What are the Implications on Cloud Networking?
As this paradigm shift occurs at the higher layers, it is imperative to understand the implications for the underlying infrastructure layer. For cloud providers, revenue is generated at the higher layers; the infrastructure layer is merely a means to an end. However, these providers are well aware that the infrastructure and architectural choices they make are strategic differentiators for delivering the higher layers. This is evident from the high infrastructure spending (CAGR of 9.6%, according to Heavy Reading’s SDN and NFV Market Tracker, September 2016), as well as the secrecy in preserving details of their infrastructure architectures.
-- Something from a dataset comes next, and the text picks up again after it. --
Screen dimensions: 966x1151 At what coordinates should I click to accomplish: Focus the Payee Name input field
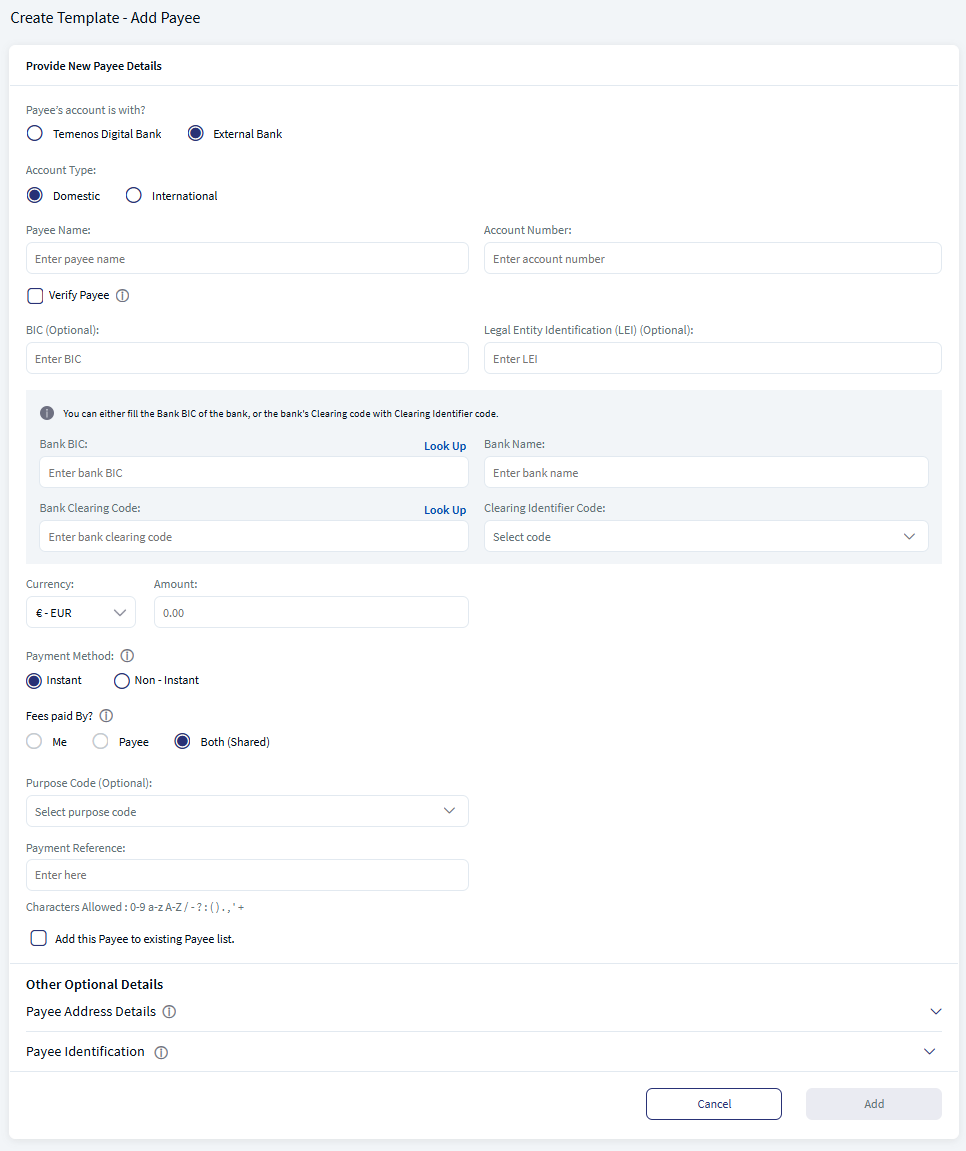(x=247, y=258)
By hiding the infrastructure from the higher-layer applications, cloud providers are taking on the burden of building a dynamic infrastructure that can be driven in a software-defined manner. As they hide the security, scalability, and high availability of on-demand containers, and their connectivity across multiple high availability zones, the networking infrastructure interconnecting compute and storage nodes within and between data centers needs to build on what I call “application-driven cloud networking” architectures. In order to bring dynamism to the infrastructure, these architectures must support the following characteristics:
Intent-based automation using programmable platforms to create an agile and responsive network layer that supports on-demand trigger functions that must be communicated inside and across data centers.
Platforms that can feed real-time analytics to logically centralized SDN controllers, enabling them to make real-time decisions that meet the needs of the trigger functions.
Application-driven routing technologies like segment routing that enable applications to request application-specific, SLA-constrained paths that are approved by centralized SDN controllers, regardless of how trigger function pipelines are built across data centers.
The bottom line is that leading cloud providers are strategically pursuing the move to serverless computing, creating a paradigm shift in how enterprises develop cloud-native applications. It also raises the question: can the networking layer deliver the needed capabilities fast enough to become strategic enough for cloud providers to differentiate themselves by supporting higher-layer innovations?